== Segment start ==

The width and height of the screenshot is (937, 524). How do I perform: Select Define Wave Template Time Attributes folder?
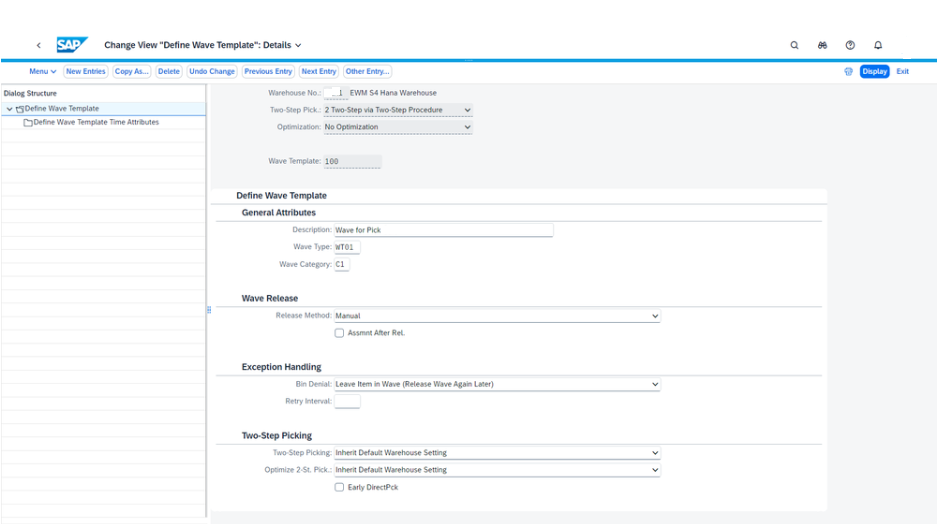click(x=95, y=122)

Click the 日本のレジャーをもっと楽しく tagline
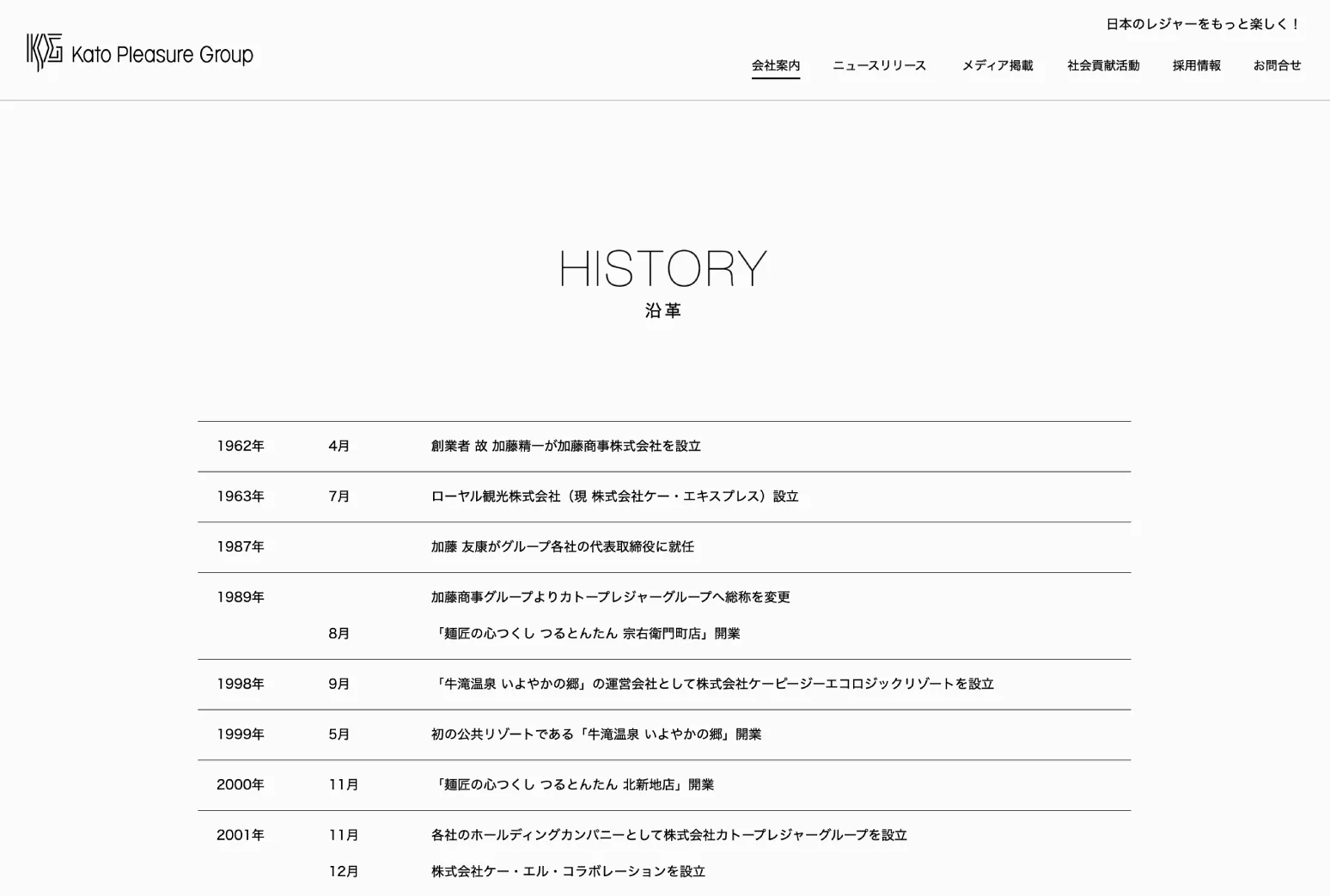pos(1203,24)
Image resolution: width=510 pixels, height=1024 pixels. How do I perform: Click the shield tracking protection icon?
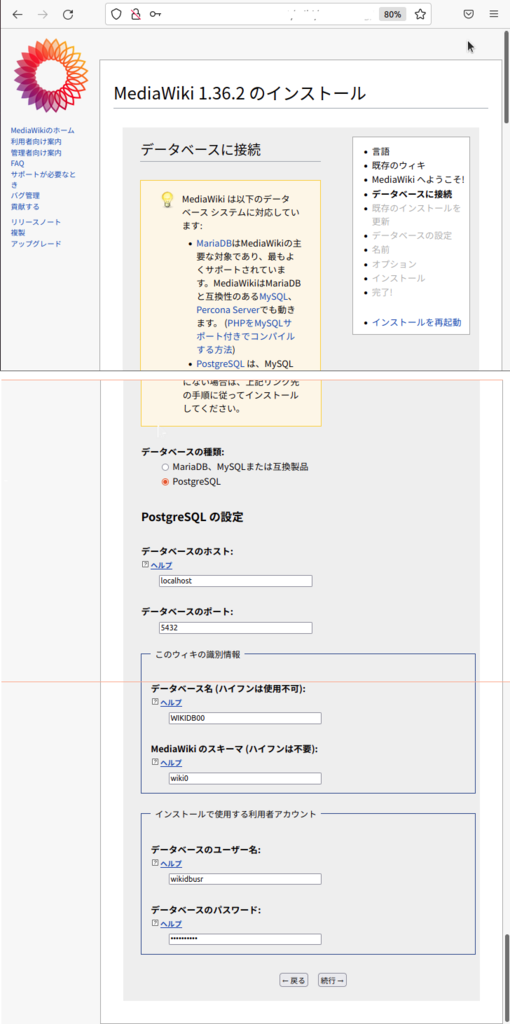(116, 14)
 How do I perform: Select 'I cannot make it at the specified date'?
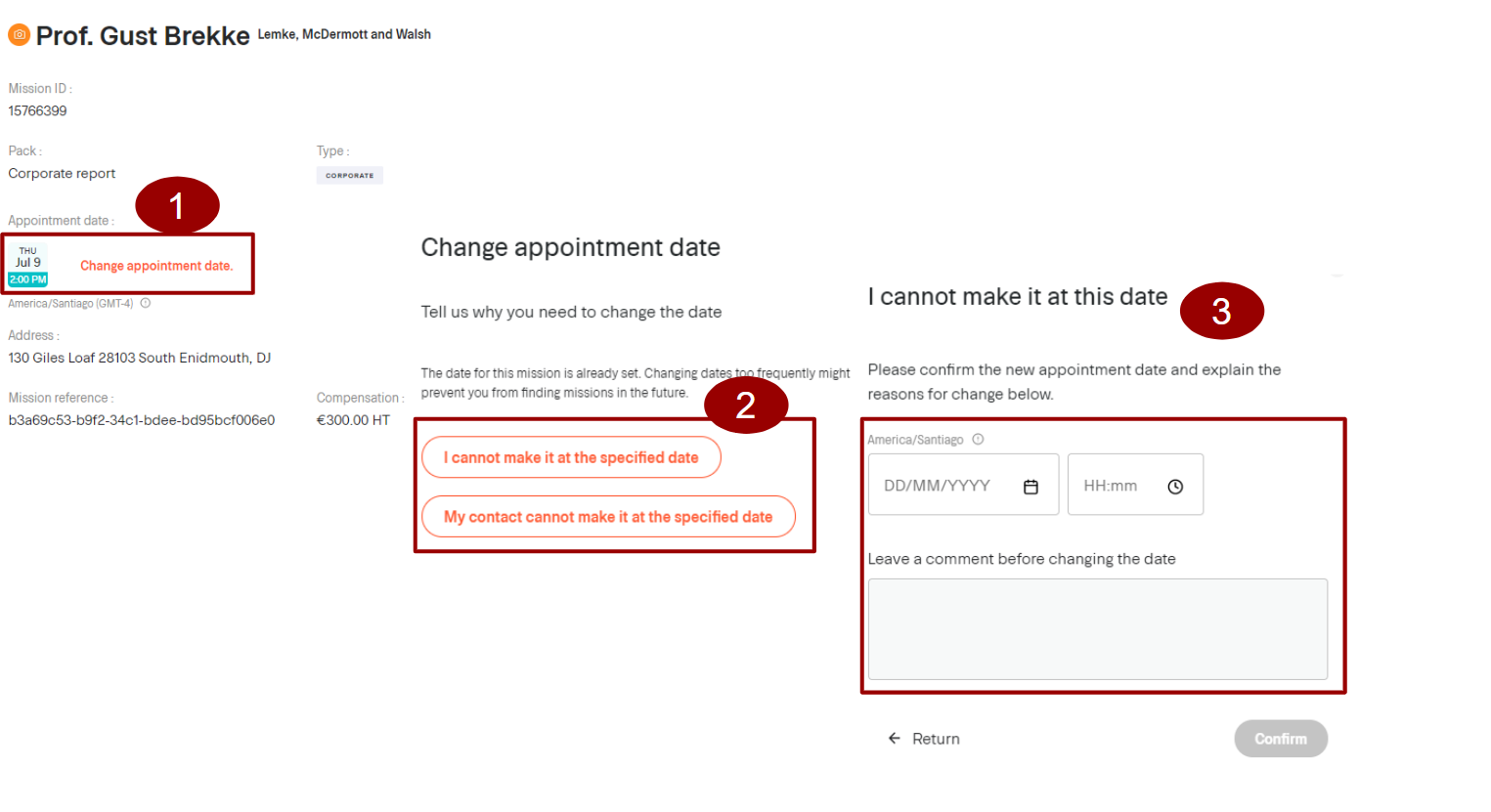click(x=571, y=457)
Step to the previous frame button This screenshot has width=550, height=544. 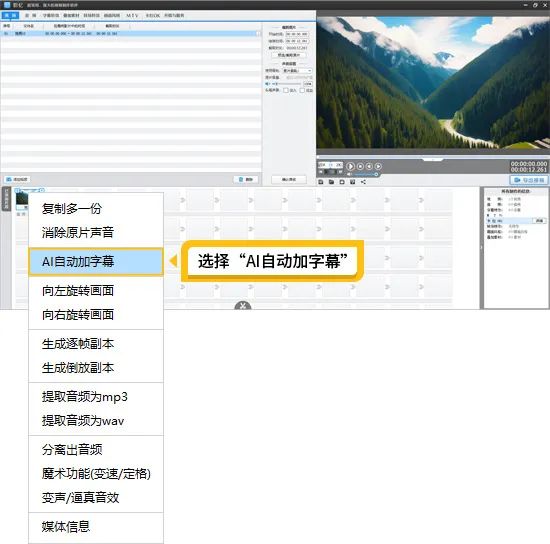point(369,166)
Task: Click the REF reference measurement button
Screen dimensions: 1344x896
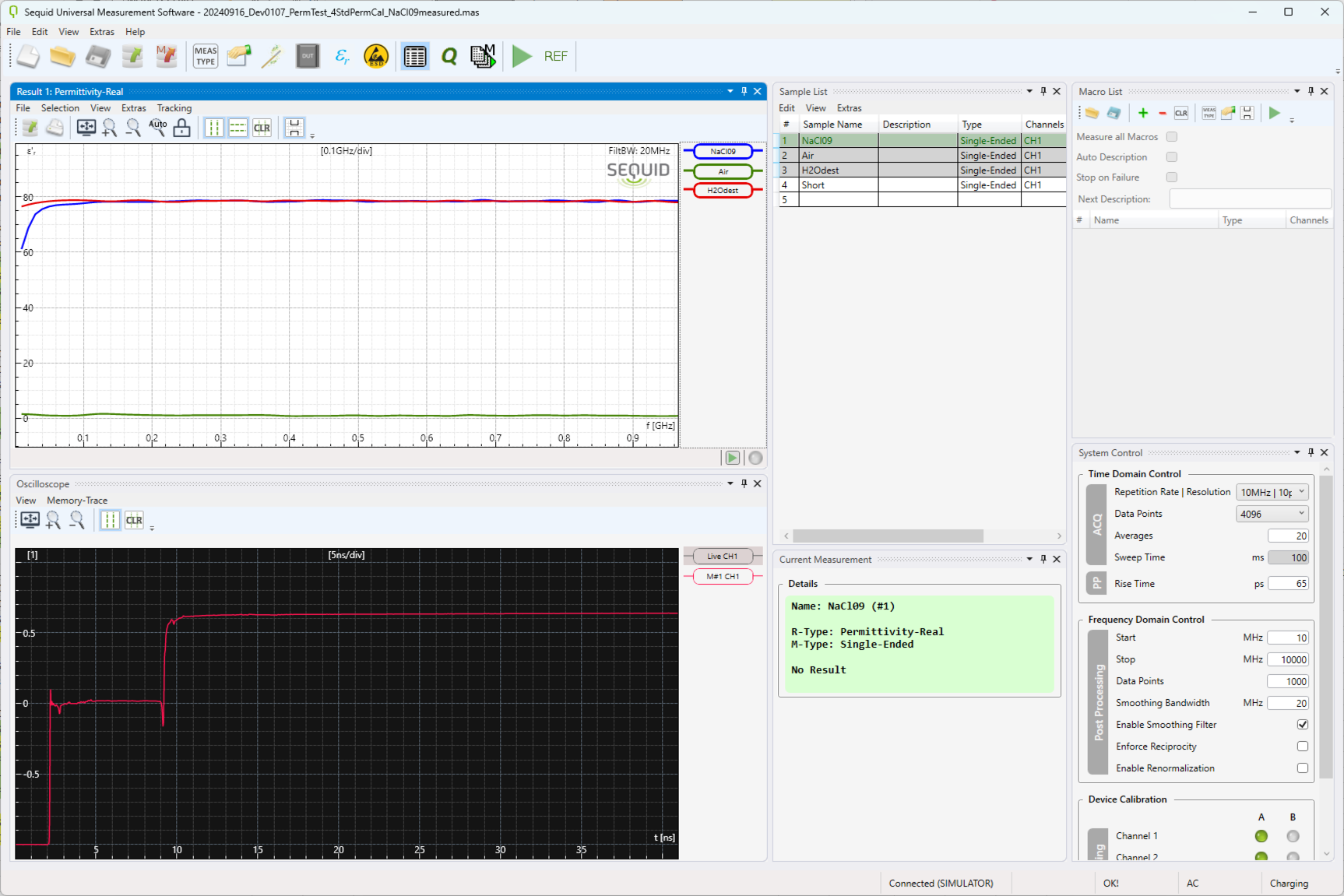Action: click(x=555, y=56)
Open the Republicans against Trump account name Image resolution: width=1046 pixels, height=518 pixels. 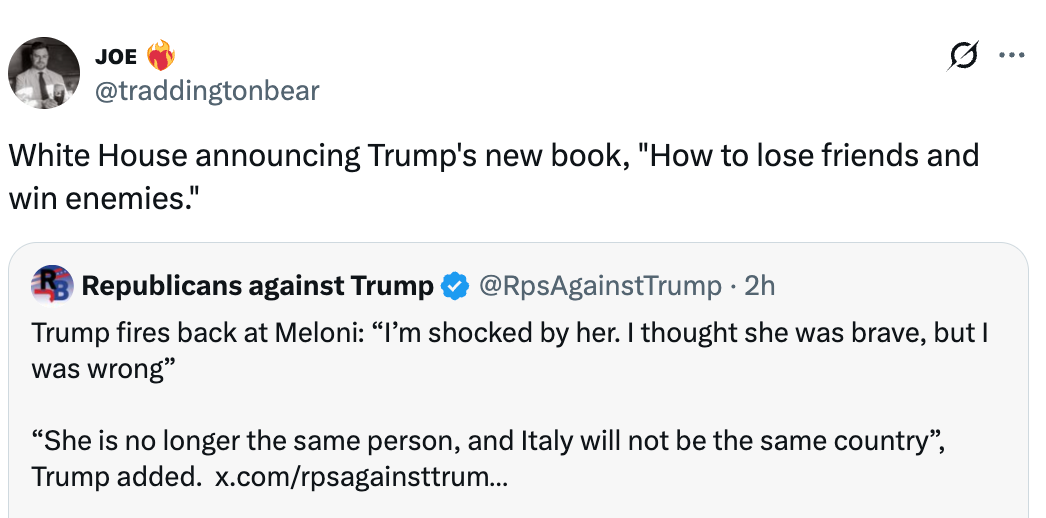pos(257,286)
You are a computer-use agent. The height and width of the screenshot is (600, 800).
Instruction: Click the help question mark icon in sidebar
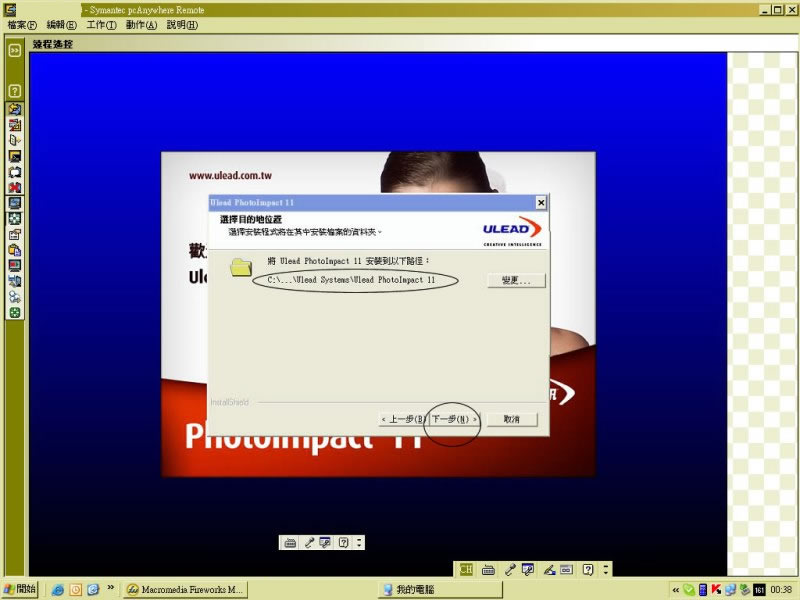[x=15, y=90]
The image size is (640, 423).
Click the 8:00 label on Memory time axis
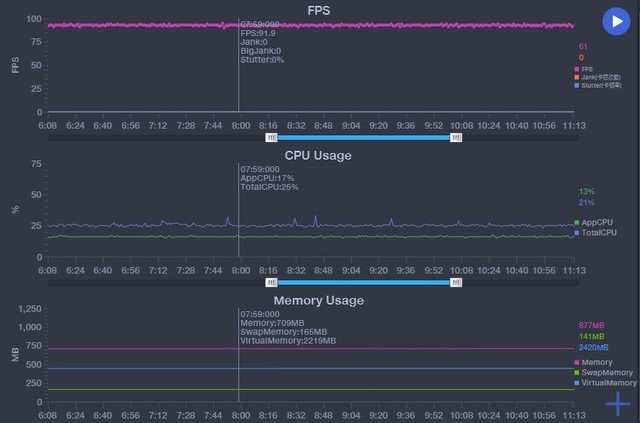240,414
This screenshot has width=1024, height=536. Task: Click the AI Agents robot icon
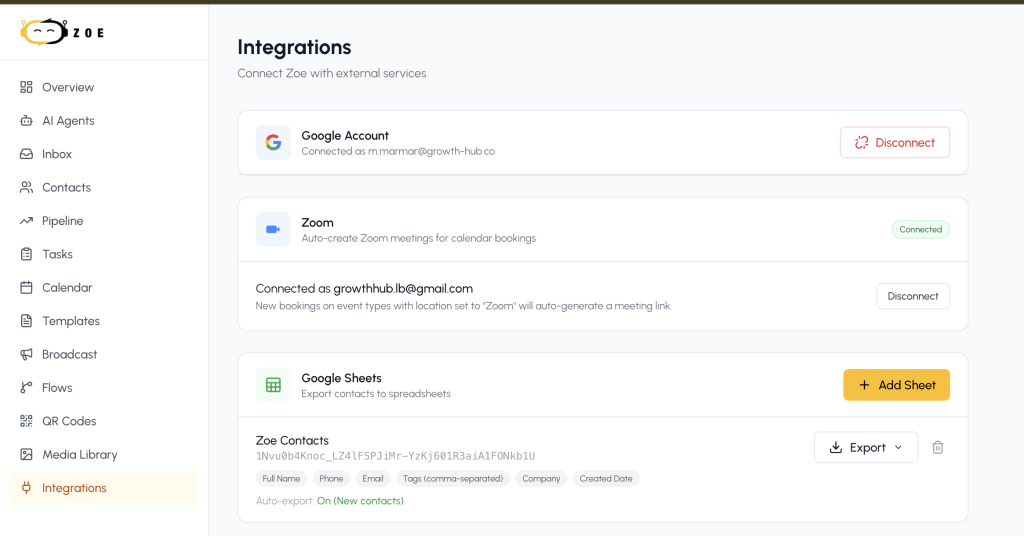pyautogui.click(x=26, y=120)
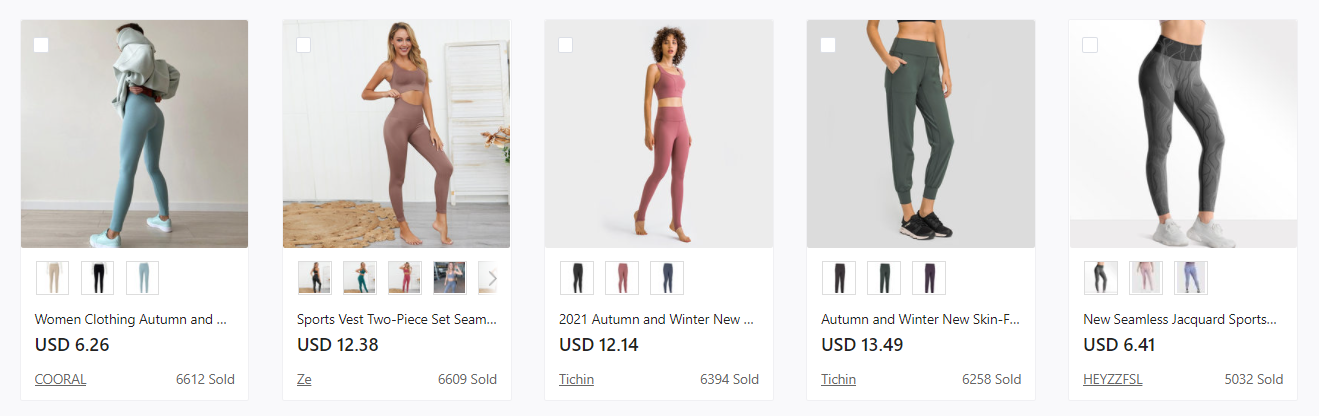View the green jogger pants product photo

920,134
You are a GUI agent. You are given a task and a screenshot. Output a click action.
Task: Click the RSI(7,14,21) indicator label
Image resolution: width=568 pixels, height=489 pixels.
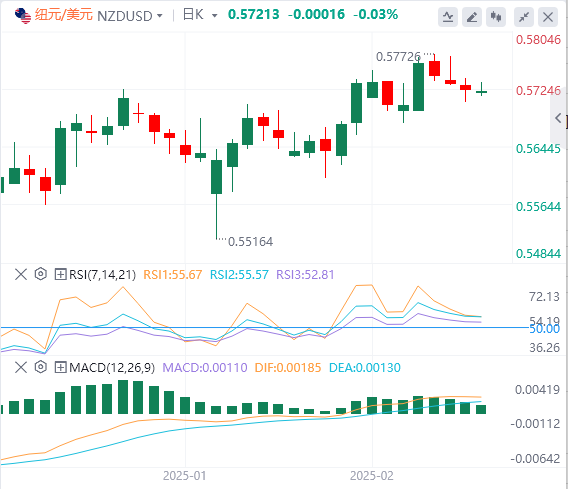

== Segment end ==

Set down exactly, and only, the lines from the one containing "The image size is (640, 423)." through the last line of the entries. Pictures do not belong in the copy.

#### Reply to the task
The image size is (640, 423).
Click the 8:00 label on Memory time axis
240,414
This screenshot has width=1024, height=536. Task: Click the AI Agents robot icon
pyautogui.click(x=26, y=120)
View the green jogger pants product photo

920,134
You are a GUI agent. You are given a task and a screenshot. Output a click action.
Task: Click the RSI(7,14,21) indicator label
Image resolution: width=568 pixels, height=489 pixels.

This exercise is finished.